10. We also observe from the invoices of both the companies that they charged not only for service of cleaning but also for housekeeping tools, equipments, chemicals and consumables. From such contracts, we hold that none of the above observed requirements of Manpower Supply Service stands fulfilled in the given set of the discussed circumstances. We also observe that both the service providers have nowhere mentioned to have been registered as Manpower Supply Services. Their invoices also identify them as an agencies involved in Housekeeping and Cleaning services. The invoices were also for provision of Housekeeping Services. It is clear from the contract and invoices that activities in question fall within the scope of cleaning activities as defined under Section 65(24b) of the Finance Act.
11. We have also perused the case law as relied upon by the appellant. It has been held in Pankaj Kumar (supra) that since the contractual production charges has been paid to the contractor on per metric tone basis, the contract for supply cannot fall under the definition of Manpower Supply. Similarly in Shivshakti Enterprises (supra) also it was held that when the payment made to the labour contractor is on the number of piece manufactured, the service provided cannot be called as the Manpower Supply Service. In the present case, the service providers are not even the labour contractors but, as their names suggest, they are into Housekeeping, Cleaning and Facility Management Services. The Department has also not produced their registration certificate to show that they have been registered as Manpower Supply Agency. Therefore, the question of service rendered by them to be in nature of Manpower Supply Service does not at all arise.
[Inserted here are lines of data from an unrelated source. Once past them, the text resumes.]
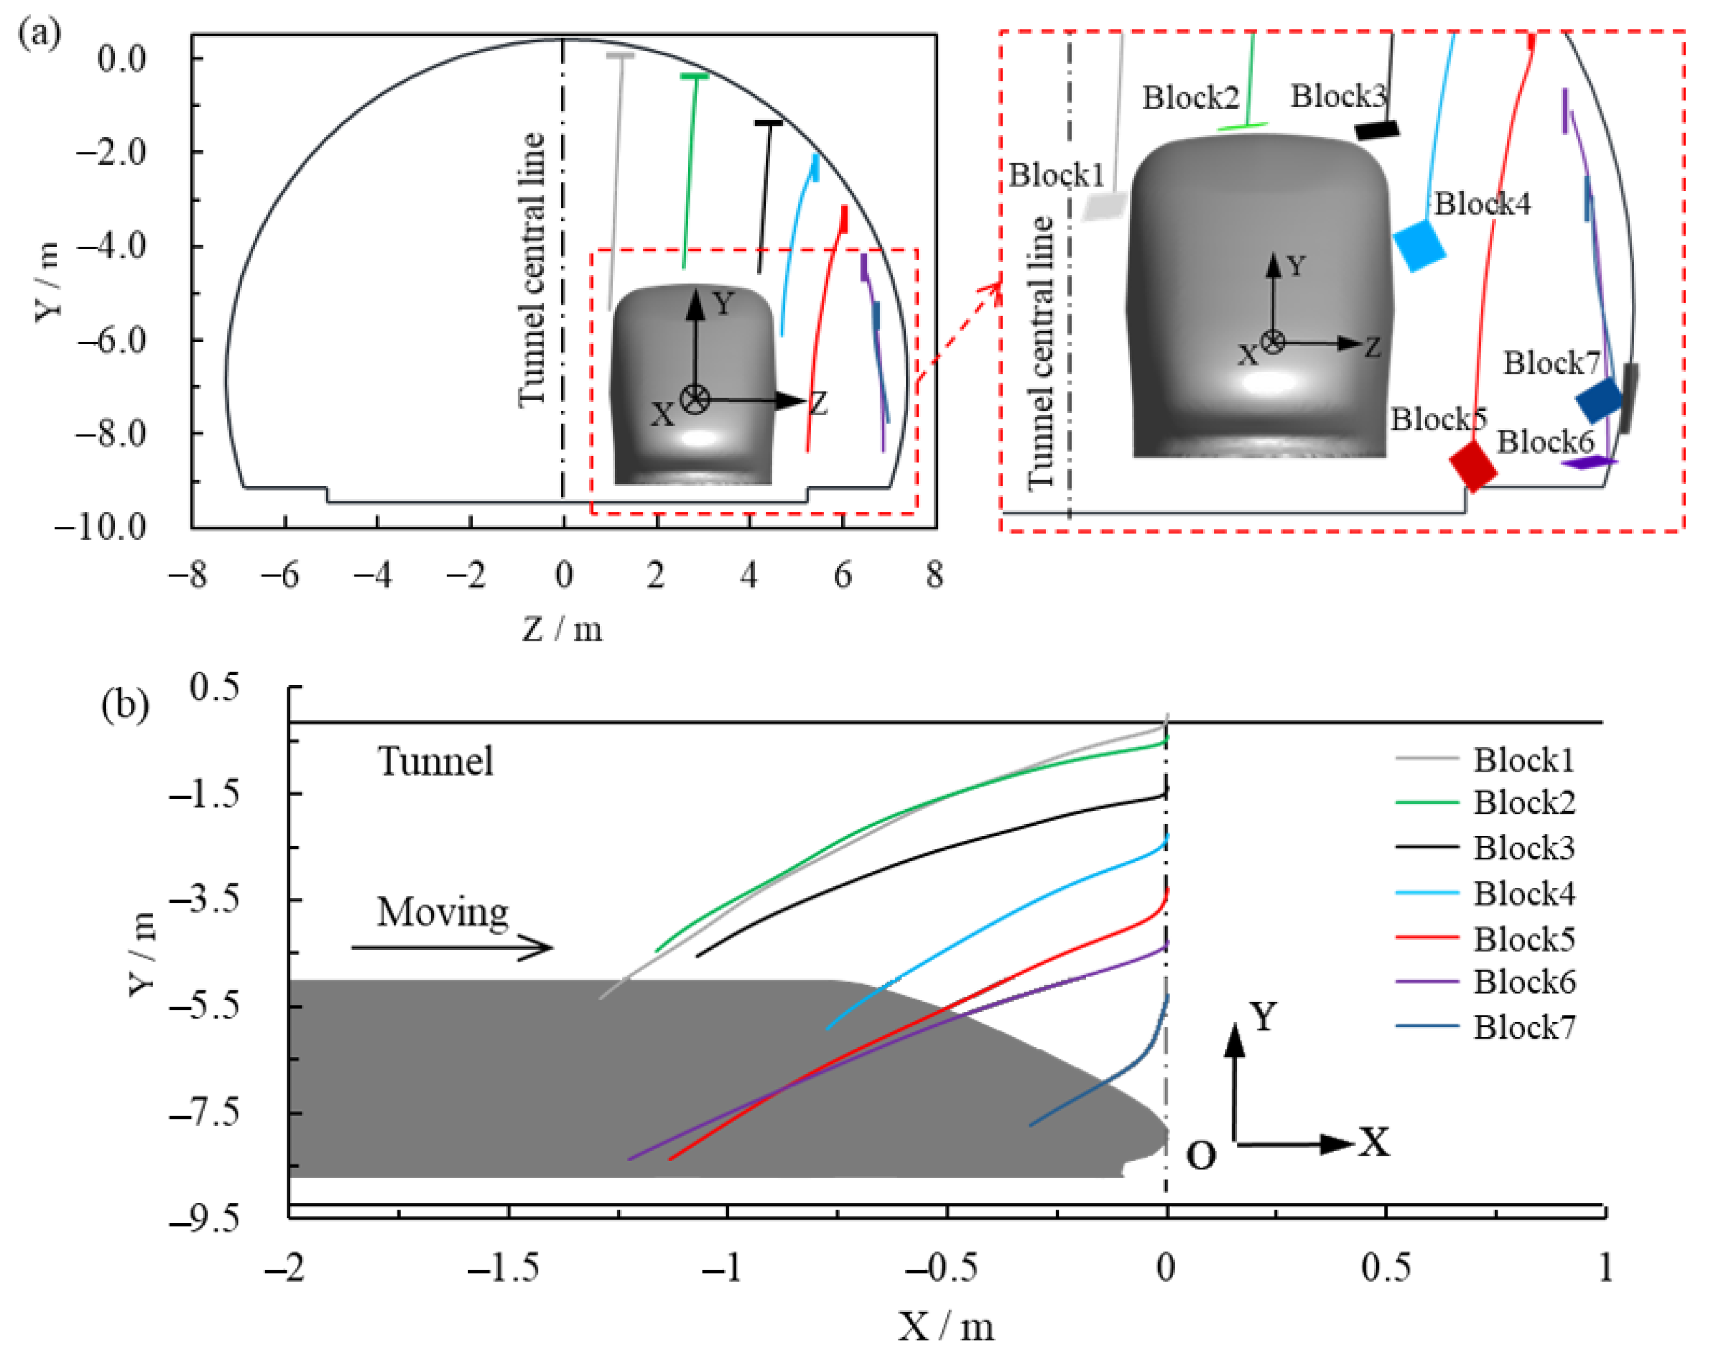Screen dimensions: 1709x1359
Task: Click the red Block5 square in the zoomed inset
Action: [1472, 466]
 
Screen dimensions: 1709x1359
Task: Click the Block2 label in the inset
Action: [1190, 98]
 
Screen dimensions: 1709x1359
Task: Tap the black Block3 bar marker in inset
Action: [1376, 129]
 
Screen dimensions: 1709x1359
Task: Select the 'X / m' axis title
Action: [945, 1325]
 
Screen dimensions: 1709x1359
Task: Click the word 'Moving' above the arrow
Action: [442, 912]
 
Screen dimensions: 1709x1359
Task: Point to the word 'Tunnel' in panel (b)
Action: [435, 761]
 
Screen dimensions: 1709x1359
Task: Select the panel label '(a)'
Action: [39, 33]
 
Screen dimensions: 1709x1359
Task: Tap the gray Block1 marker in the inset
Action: [1105, 206]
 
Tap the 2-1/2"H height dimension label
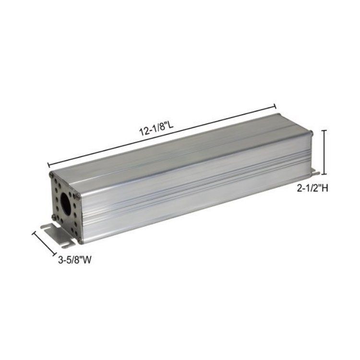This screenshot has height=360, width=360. (312, 188)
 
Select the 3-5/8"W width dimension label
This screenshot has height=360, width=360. (74, 260)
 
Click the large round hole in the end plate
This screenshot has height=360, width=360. (66, 201)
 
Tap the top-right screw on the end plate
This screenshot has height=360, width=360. (78, 196)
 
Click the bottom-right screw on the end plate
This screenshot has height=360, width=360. (80, 241)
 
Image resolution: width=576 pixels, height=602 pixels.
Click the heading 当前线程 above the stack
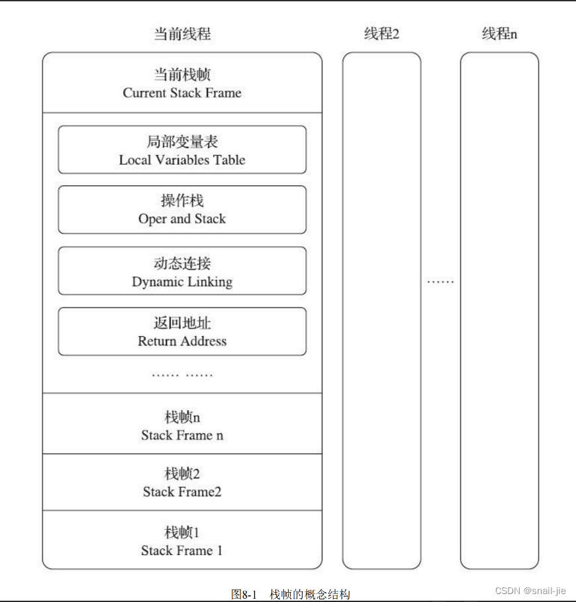tap(182, 34)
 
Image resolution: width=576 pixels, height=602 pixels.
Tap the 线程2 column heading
tap(381, 34)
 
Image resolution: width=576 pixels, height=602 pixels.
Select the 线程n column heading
tap(499, 34)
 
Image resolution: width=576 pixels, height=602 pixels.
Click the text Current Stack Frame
tap(182, 93)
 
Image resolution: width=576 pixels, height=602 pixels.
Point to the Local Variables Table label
tap(182, 160)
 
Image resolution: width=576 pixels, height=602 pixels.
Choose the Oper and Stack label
tap(182, 219)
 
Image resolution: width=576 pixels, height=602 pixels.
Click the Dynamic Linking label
tap(182, 282)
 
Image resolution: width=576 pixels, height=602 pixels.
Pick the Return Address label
tap(182, 341)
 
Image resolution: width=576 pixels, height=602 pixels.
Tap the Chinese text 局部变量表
tap(182, 142)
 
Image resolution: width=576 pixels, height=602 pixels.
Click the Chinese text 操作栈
tap(182, 201)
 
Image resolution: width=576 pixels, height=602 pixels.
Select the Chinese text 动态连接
tap(182, 264)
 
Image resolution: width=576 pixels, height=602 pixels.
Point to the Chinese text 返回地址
tap(182, 323)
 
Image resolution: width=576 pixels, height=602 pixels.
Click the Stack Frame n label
tap(182, 435)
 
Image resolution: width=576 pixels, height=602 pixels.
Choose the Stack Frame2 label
tap(182, 492)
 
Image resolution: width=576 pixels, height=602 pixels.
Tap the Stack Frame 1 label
tap(182, 550)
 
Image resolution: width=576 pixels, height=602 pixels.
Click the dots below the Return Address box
tap(182, 375)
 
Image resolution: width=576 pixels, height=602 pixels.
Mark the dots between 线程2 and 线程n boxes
tap(440, 282)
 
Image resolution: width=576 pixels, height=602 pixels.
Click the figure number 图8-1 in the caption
tap(244, 594)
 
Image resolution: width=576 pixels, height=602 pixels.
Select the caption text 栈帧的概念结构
tap(309, 594)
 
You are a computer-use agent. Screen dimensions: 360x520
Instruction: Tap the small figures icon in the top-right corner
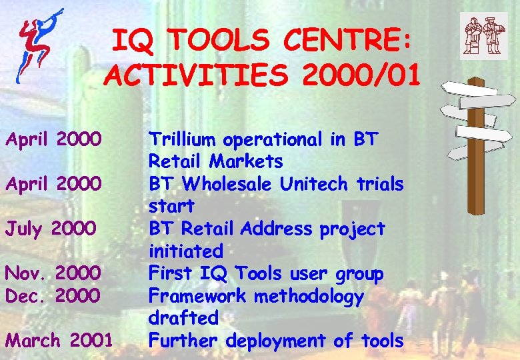[483, 34]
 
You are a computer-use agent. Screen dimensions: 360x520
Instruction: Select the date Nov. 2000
[53, 273]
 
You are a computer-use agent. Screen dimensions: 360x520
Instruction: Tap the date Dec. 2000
[53, 295]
12. We, therefore, hold that the findings of the adjudicating authority below are not correct. Just because some persons have been deployed by the service providing agency for providing Cleaning Services, the activity of Cleaning Services cannot be converted into the activity of providing manpower. The order is therefore set aside. However, we observe from the table in show cause notice that the service tax liability arising out of the contract between the parties to the appeal is short paid to the extent as shown in the table in 2.4 of the show cause notice. Department is set at liberty to take appropriate action, if possible, in accordance of law against the service providers. With these observations, the appeal is hereby allowed.